When does Spain, an essentially good team, ever win anything anyway?

One can hate Spain because of Real Madrid, but I choose not to. It’s a conscious decision and I’ve stuck to it ever since my youthful girl-crush on this club gave way to superstar fatigue. One does have to honour youthful girl-crushes in one way or another, it’s like honouring your heritage.

Now, since Ukraine didn’t make it into Euro 2008, I was largely content with rooting for the Russians and the Germans, and watching the parade of legs. Men hate it when women dare to open their mouths about football player legs (forgetting the male fascination with Maria Sharapova), as if it sullies the sport somehow, but I think it’s only natural for a heterosexual woman to have a thing or two to say about the legs.

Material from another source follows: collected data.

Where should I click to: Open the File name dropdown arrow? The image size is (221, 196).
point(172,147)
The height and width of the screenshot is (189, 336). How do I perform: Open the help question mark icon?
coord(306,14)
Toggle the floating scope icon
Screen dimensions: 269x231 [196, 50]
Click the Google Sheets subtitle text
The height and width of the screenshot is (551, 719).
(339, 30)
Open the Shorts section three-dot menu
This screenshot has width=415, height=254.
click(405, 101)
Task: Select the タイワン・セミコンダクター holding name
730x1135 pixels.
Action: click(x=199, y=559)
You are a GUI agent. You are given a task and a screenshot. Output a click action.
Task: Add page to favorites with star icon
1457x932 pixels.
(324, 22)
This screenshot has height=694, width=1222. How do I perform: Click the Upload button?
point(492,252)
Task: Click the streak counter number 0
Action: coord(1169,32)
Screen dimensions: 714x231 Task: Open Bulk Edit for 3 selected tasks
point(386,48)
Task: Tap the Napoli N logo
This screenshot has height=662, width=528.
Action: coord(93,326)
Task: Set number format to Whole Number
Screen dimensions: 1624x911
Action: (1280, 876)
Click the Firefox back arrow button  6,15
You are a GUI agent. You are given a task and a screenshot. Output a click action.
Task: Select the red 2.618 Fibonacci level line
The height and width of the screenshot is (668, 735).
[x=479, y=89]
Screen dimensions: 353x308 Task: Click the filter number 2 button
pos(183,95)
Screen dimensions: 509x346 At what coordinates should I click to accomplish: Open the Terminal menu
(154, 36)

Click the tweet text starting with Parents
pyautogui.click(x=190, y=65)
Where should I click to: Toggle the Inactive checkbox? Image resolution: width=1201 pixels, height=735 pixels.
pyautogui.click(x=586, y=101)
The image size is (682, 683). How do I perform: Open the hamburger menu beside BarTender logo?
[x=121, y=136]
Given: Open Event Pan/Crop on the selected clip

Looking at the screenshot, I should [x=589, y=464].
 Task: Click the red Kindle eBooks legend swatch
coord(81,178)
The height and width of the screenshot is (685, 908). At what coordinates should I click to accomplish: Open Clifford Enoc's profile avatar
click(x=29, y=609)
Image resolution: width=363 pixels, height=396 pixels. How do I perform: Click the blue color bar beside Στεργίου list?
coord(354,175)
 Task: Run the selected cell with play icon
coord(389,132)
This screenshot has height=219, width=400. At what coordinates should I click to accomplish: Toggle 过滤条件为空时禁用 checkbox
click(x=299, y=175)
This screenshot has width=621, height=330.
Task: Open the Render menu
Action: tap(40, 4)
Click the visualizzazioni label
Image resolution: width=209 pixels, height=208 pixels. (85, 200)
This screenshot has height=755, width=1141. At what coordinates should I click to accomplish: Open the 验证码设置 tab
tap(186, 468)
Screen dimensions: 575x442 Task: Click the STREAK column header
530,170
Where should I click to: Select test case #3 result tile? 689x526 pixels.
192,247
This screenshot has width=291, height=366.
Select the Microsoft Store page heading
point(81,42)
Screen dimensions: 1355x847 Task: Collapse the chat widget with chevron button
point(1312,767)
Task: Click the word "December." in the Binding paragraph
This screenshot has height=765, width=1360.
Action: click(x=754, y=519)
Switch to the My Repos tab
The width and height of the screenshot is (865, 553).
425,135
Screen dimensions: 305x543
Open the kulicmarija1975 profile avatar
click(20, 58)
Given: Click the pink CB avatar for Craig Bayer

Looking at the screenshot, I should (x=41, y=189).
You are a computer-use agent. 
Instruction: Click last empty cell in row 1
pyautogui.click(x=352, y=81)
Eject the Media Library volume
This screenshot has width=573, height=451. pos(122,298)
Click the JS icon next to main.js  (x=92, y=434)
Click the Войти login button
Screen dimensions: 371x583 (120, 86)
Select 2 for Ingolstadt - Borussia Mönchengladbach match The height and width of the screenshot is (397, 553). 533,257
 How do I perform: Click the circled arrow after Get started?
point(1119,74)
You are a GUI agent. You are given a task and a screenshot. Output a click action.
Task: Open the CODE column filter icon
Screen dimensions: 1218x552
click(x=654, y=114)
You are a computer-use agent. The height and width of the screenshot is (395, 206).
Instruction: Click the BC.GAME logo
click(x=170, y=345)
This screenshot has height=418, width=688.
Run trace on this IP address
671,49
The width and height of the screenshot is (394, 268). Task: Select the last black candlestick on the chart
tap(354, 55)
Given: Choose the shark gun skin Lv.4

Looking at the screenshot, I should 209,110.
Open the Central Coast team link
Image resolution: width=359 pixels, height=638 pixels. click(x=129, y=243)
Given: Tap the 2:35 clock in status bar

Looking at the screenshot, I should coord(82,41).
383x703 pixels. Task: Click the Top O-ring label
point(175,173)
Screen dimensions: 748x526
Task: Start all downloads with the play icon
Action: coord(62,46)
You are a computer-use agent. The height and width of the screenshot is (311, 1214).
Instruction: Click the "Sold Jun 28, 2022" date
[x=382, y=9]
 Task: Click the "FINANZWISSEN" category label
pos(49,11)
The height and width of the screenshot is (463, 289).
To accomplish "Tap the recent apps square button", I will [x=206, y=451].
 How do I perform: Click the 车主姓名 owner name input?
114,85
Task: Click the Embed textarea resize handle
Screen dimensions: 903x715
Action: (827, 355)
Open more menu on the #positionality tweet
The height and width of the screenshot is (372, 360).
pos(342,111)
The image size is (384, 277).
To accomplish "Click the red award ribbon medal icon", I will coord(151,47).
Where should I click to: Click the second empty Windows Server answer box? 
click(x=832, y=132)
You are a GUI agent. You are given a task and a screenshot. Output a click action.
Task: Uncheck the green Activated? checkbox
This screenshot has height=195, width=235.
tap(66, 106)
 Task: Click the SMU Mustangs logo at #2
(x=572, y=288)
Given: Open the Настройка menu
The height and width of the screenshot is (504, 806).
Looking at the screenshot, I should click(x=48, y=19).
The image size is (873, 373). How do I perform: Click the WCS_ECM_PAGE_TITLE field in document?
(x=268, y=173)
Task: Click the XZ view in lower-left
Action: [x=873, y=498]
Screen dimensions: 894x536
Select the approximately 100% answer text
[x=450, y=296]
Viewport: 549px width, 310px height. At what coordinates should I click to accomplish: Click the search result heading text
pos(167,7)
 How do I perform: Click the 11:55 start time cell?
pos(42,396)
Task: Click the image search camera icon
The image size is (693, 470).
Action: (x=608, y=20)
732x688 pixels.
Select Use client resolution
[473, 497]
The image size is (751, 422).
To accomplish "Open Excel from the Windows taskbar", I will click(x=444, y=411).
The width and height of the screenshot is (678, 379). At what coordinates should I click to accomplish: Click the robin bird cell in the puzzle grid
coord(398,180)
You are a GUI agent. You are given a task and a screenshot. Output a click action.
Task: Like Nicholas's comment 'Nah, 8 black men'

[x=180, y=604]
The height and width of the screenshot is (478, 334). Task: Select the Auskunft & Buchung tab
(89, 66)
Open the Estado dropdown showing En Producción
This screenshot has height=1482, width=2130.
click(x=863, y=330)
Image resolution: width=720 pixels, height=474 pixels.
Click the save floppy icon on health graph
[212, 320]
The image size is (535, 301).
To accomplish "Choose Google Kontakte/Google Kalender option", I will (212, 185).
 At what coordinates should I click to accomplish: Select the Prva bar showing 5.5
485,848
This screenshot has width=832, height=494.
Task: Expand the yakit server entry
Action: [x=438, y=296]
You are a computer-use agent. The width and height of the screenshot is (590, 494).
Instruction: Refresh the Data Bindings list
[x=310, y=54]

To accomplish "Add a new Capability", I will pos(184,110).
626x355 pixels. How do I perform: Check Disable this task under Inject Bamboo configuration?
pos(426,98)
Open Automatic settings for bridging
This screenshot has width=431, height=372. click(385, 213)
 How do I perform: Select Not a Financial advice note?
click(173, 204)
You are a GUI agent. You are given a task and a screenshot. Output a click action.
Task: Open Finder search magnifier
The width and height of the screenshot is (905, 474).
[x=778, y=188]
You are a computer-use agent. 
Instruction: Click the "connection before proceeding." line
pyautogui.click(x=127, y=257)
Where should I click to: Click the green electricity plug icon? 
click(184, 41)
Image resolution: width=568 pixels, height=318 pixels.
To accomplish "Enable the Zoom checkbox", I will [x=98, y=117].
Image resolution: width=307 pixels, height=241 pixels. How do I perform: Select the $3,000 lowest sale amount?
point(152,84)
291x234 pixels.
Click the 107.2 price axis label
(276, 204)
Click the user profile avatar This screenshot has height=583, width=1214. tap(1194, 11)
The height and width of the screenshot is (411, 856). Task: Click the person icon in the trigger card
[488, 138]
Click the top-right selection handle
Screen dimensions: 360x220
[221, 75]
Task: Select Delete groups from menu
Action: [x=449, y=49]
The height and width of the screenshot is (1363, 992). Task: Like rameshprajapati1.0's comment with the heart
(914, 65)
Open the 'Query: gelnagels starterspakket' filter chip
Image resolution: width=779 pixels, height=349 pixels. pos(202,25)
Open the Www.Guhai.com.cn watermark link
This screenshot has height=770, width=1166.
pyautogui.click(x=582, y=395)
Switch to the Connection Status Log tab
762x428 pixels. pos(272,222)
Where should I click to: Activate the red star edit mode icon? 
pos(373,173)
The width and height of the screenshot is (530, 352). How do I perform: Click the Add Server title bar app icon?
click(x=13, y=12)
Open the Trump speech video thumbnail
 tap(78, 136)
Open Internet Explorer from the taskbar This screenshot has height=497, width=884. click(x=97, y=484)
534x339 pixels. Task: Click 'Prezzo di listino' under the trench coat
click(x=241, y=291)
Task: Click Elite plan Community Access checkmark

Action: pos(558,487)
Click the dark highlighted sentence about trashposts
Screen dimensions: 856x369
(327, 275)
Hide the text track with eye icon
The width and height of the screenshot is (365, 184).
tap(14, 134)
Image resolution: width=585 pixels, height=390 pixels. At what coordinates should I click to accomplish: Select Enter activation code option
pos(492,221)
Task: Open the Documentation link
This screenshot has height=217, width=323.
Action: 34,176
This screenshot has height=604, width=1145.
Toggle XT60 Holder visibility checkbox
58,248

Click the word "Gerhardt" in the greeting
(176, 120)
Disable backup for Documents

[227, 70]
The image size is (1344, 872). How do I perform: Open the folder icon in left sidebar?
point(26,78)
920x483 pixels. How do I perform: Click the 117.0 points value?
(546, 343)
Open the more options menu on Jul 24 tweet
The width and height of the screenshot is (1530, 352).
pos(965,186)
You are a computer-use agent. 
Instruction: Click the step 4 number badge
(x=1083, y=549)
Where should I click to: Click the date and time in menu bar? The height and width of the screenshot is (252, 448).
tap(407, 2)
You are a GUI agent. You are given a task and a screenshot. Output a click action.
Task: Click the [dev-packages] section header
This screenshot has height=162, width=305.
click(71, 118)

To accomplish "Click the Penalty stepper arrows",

Good-looking athletes exist in all sporting events, but football combines grace with strength in a largely understated way; it has brilliant, showy moments that one has to wait for as passing builds up to a crescendo. It allows for contemplation. And there’s nothing quite as beautiful as contemplating two evenly matched teams, going at it like angry gods on Olympus.

Speaking of beauty, there is the role that the ball itself plays, the way its trajectory can look so clean and precise when the right set of feet enters the equation, the way the sure ball in the air unconsciously inspires one’s own body to leap into the air as well, knocking over beer bottles and creating, for a moment, an undignified yet wholly genuine symphony of Game and Fans. It’s Tolkien’s eucatastrophe, with ample displays of physical perfection as bonus.

In terms of actual catastrophe, the biggest upset this year was arguably Holland. I have to admit that I didn’t even watch the game, unnerved as I was at the prospect of watching Russia crash and burn in the quarter-final. Instead, I got to watch Russia crash and burn in the semi-final, a slightly more bearable defeat.

In the Holland-Russia match, refinement seemed to have been overcome by power, while the Germany-Spain final had it the other way around. I believe that Holland failed where Spain succeeded because the former just didn’t have that cohesiveness, and that captain.

The electrical storm that disrupted broadcasts of the Germany-Turkey match was symbolic of the heightened emotion surrounding the game. As loath as I am to admit it, Turkey would have probably gone all the way, had they been luckier and perhaps a little bit more confident. There will always be something endearing in the way Germany plays, though. Far too many people are eager to dismiss the Germans as “boring automatons,” overlooking their good teamwork and their refreshing lack of peacock-like posturing.

Germany just didn’t have what it takes. And that’s OK, because at this point, for me, football without heartbreak is like a Friday night without a wardrobe malfunction: wholly unnatural.